= Beginning of Section =

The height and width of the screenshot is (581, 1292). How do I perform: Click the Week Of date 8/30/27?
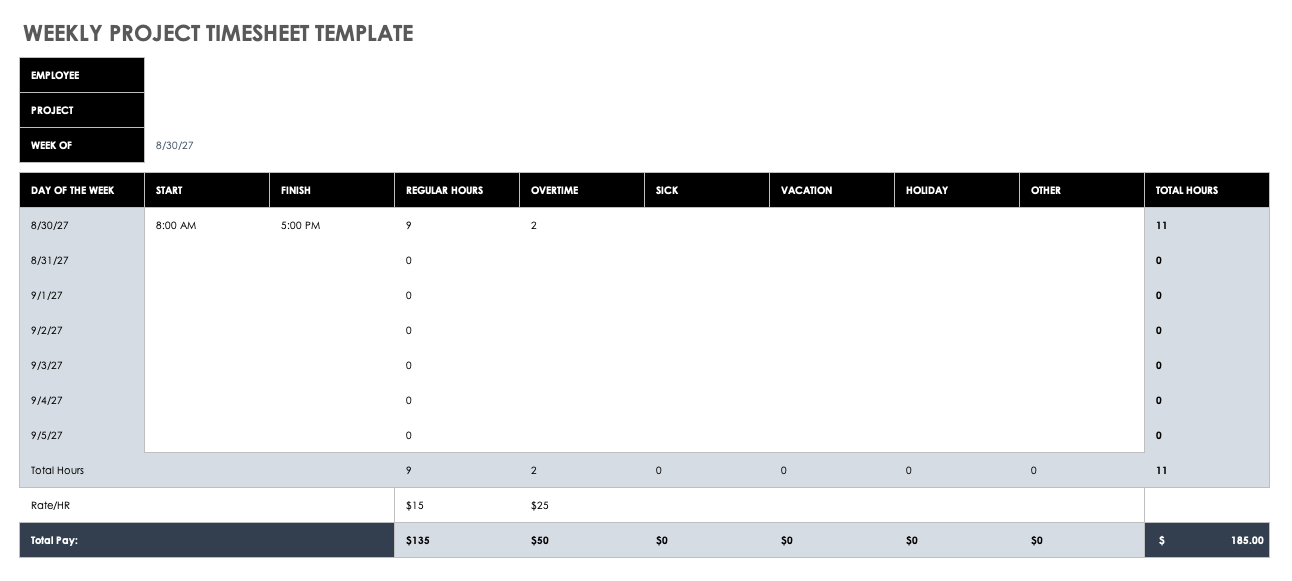(x=175, y=145)
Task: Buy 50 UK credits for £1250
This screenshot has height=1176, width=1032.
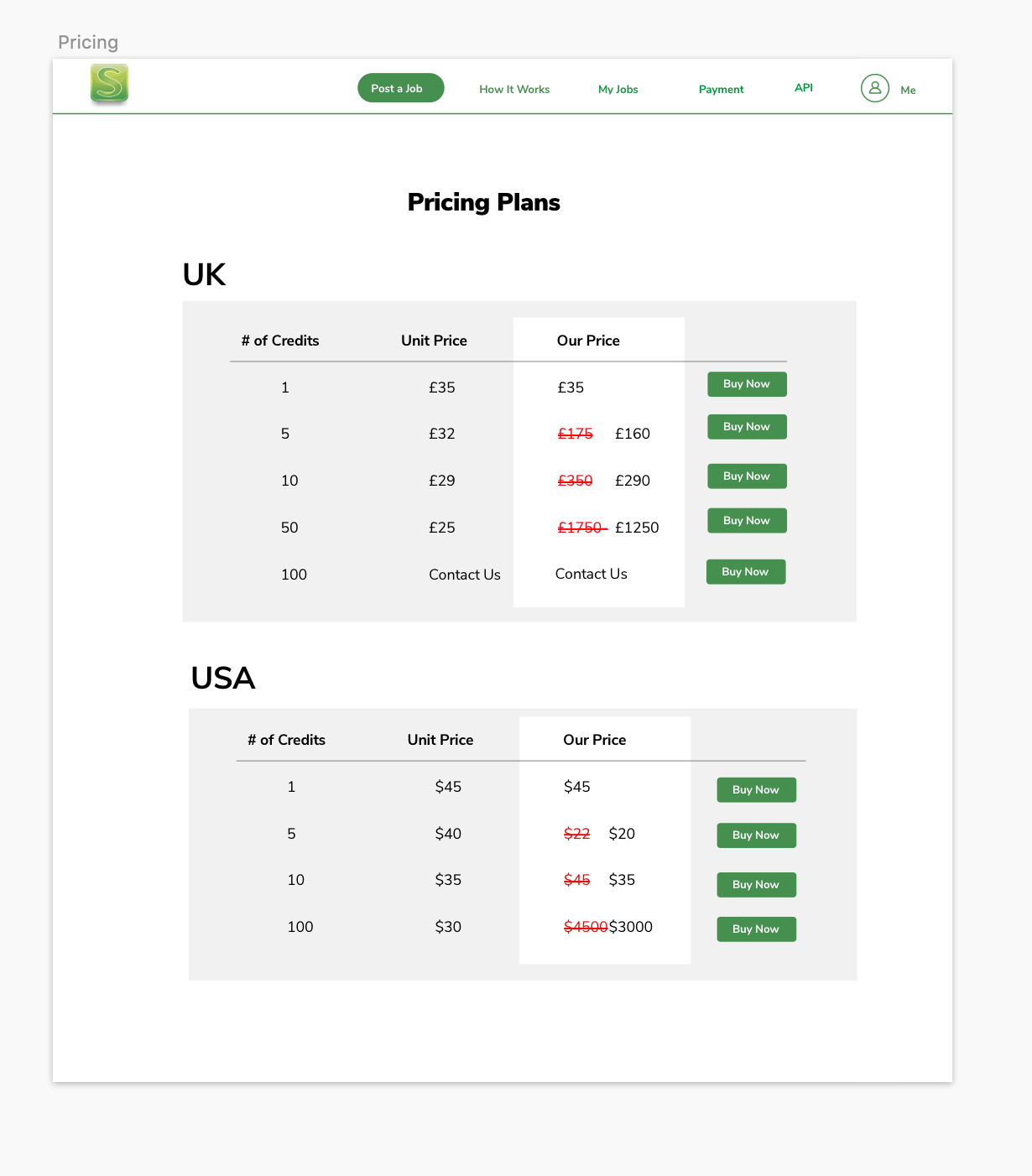Action: 747,521
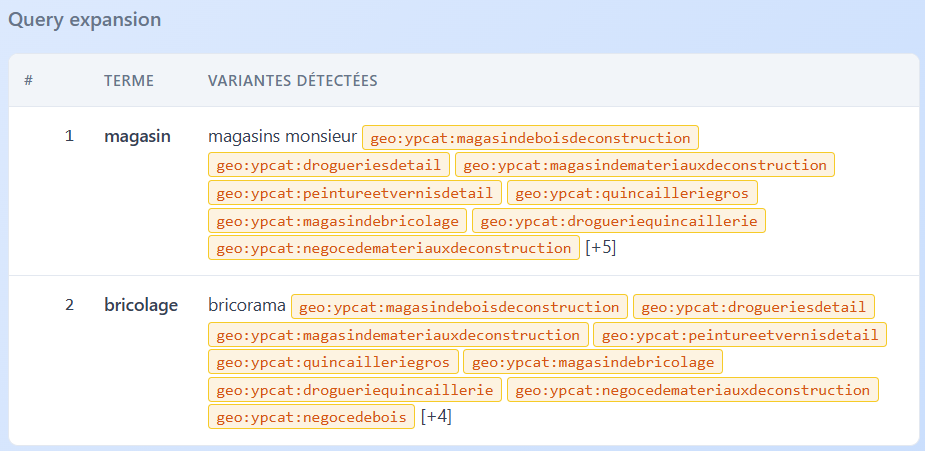The width and height of the screenshot is (925, 451).
Task: Click quincailleriegros tag in the bricolage row
Action: tap(333, 362)
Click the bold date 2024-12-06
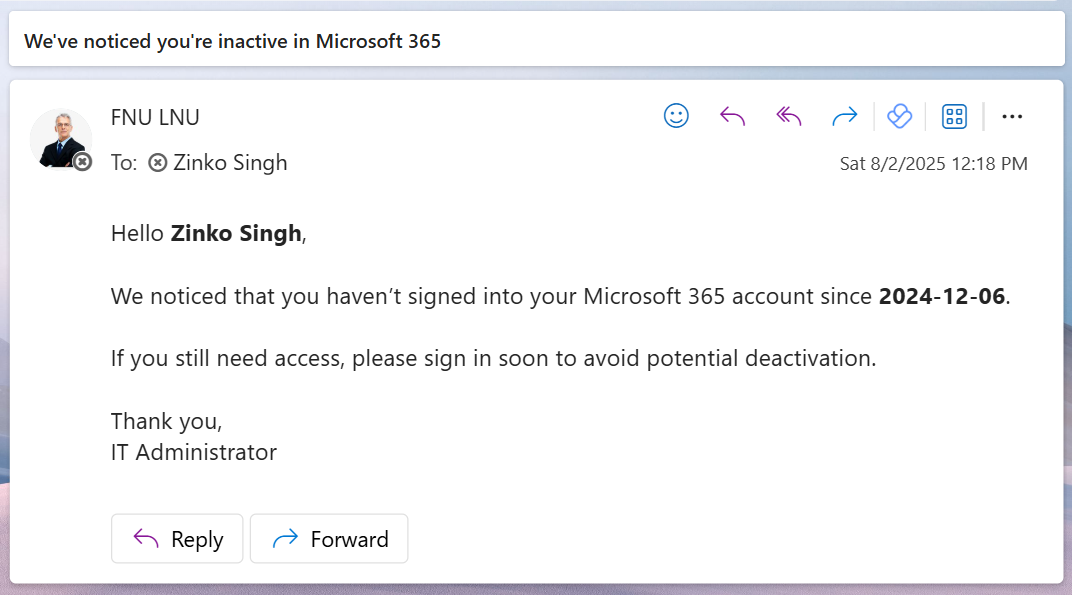 point(941,296)
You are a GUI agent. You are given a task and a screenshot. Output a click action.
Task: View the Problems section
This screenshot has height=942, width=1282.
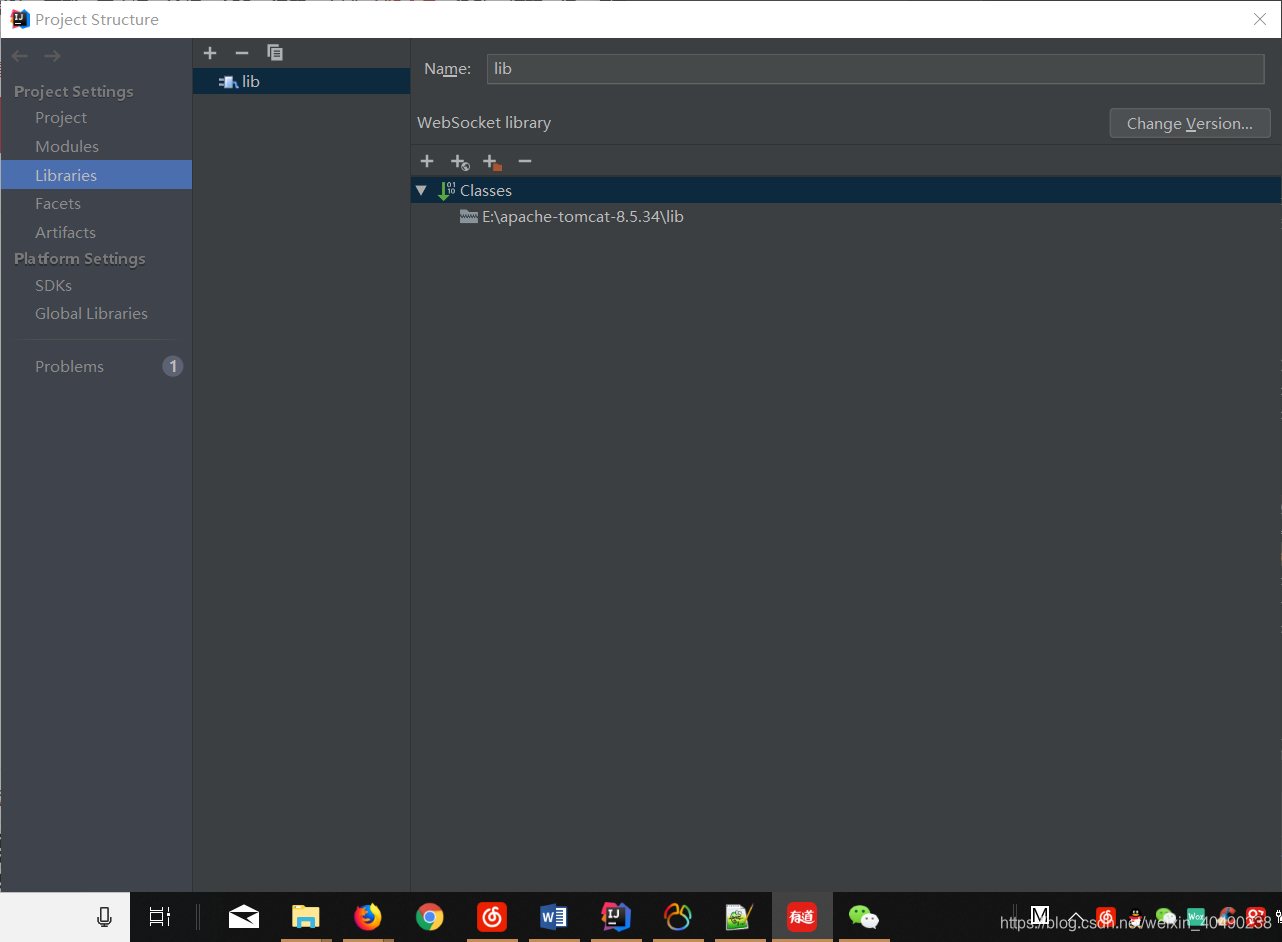pyautogui.click(x=69, y=366)
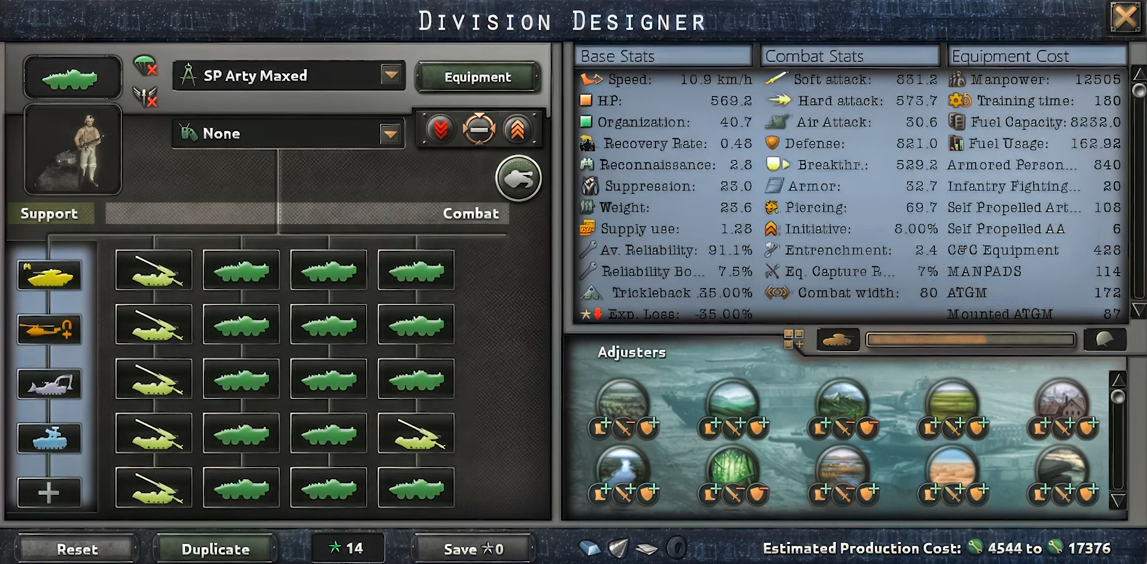Select the engineer excavator support company slot

pyautogui.click(x=49, y=383)
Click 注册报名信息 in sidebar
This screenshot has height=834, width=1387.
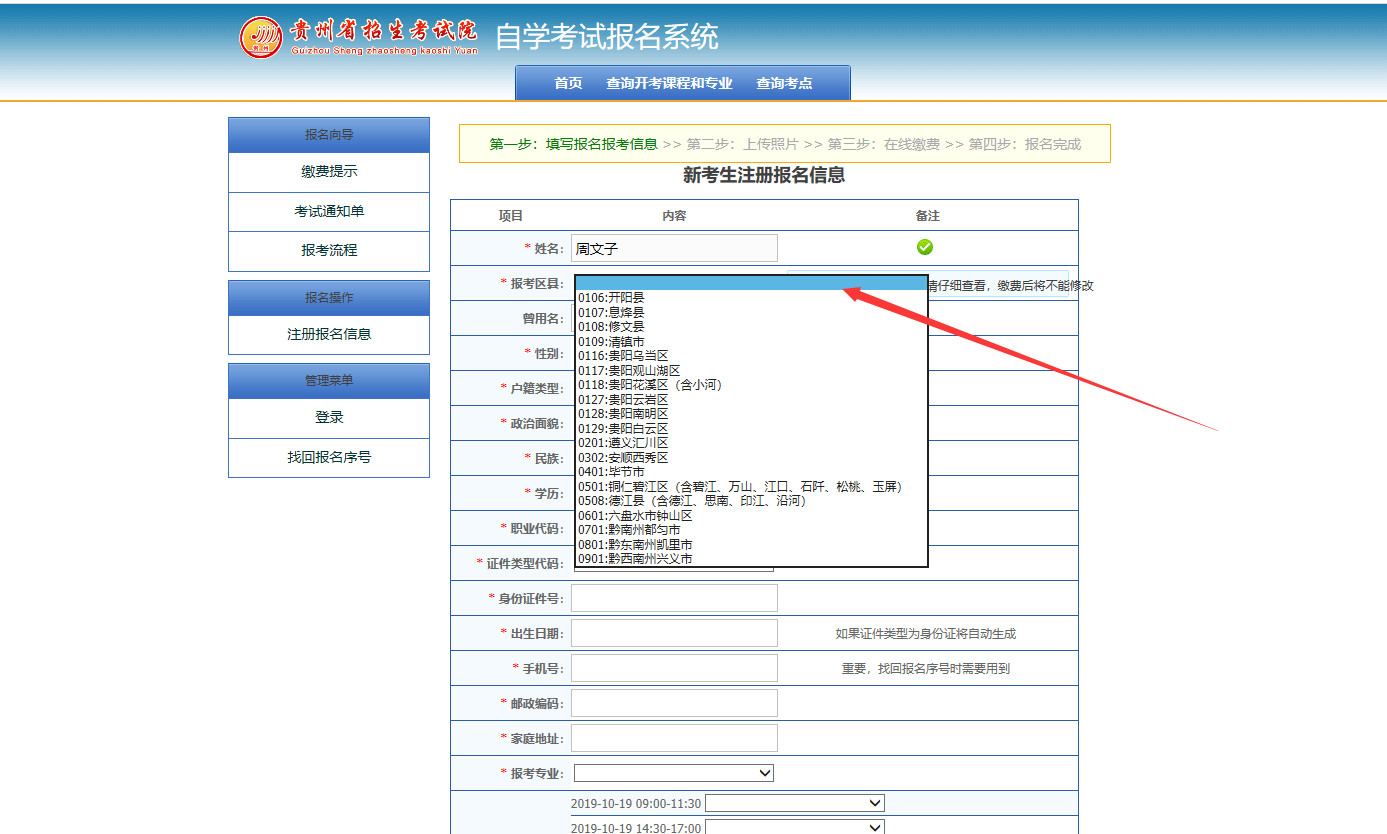pos(329,334)
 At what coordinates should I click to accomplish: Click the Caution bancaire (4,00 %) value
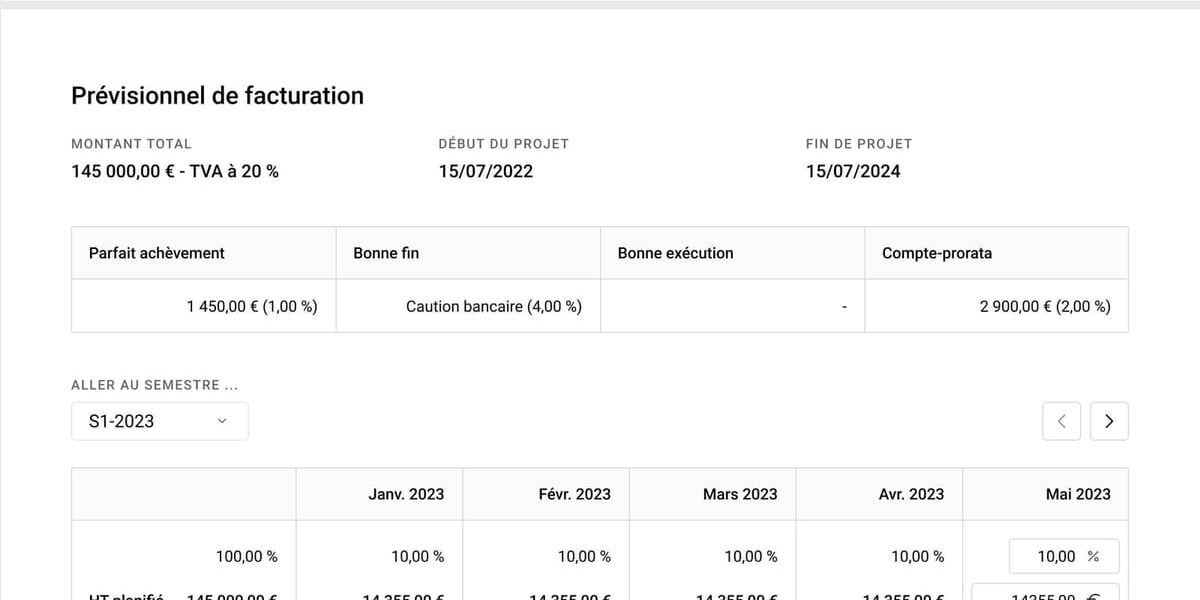493,306
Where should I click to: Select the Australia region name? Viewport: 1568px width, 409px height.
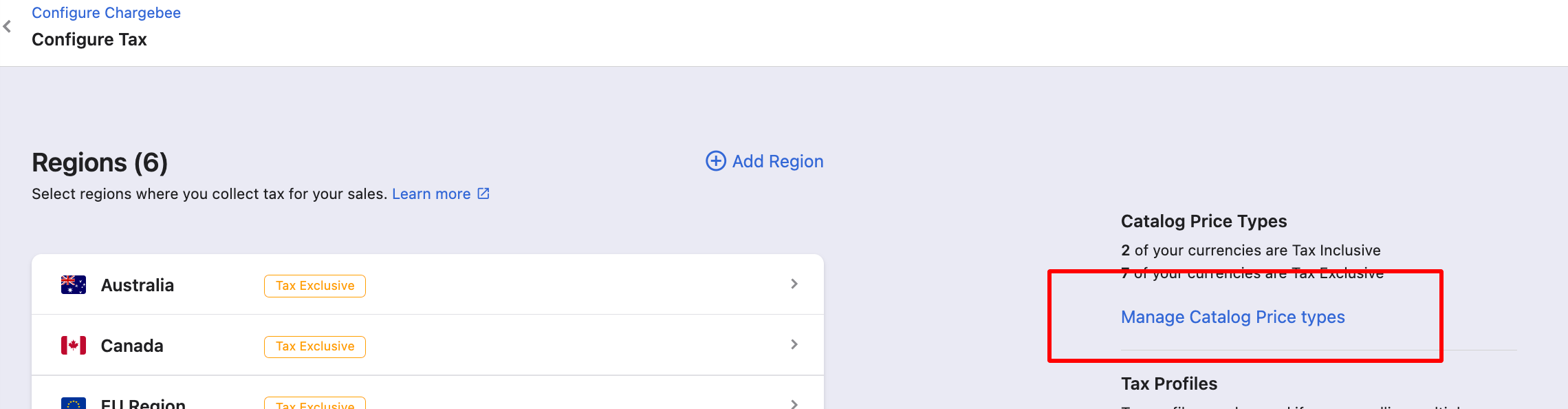click(138, 285)
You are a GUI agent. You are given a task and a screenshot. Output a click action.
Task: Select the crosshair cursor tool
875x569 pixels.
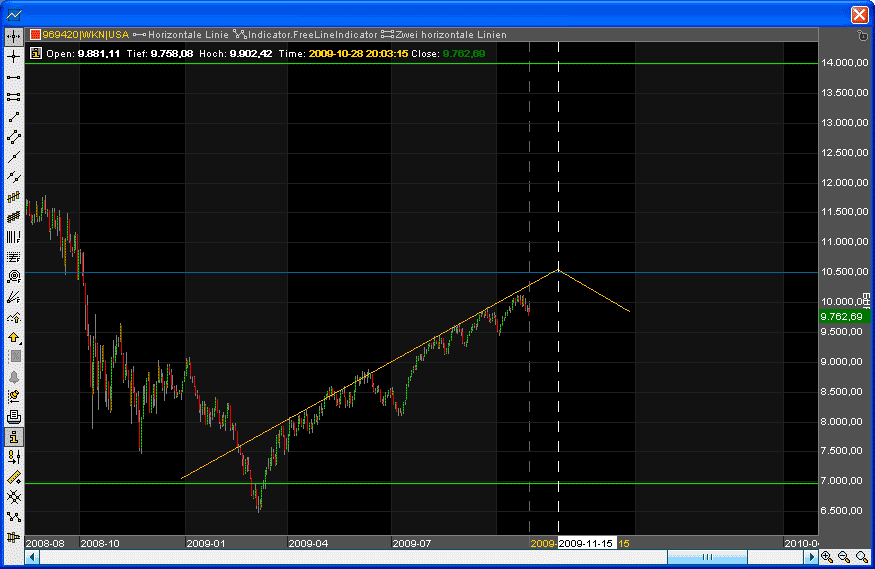tap(14, 57)
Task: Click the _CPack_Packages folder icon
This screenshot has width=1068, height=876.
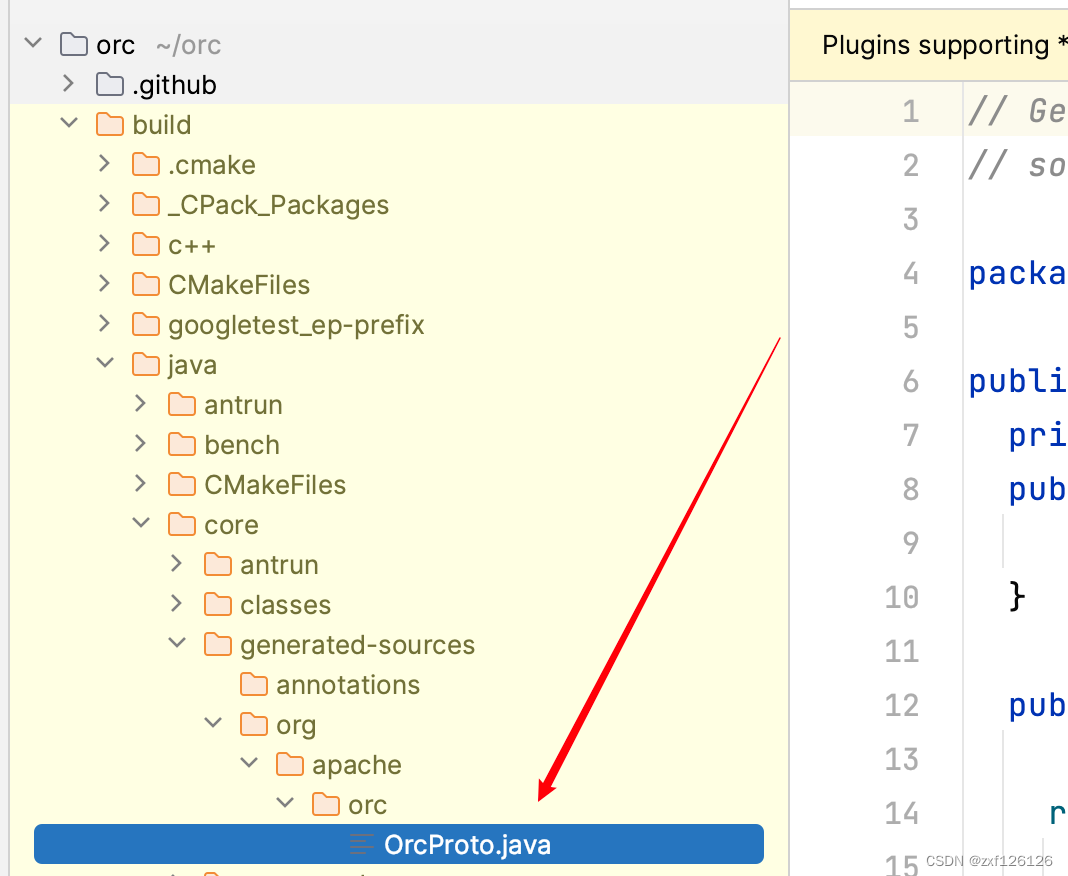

= End of Section =

GOAL OF THE EXERCISE
Repeat, exactly and with no pictures, each line from the line that holds "Where should I" through the last line of the records above.

EXERCISE OUTPUT
Where should I click to: Select the Australia region name? Viewport: 1568px width, 409px height.
click(138, 285)
You are a GUI agent. You are given a task and a screenshot. Output a click action.
Task: Select the crosshair cursor tool
875x569 pixels.
tap(14, 57)
Task: Click the _CPack_Packages folder icon
This screenshot has width=1068, height=876.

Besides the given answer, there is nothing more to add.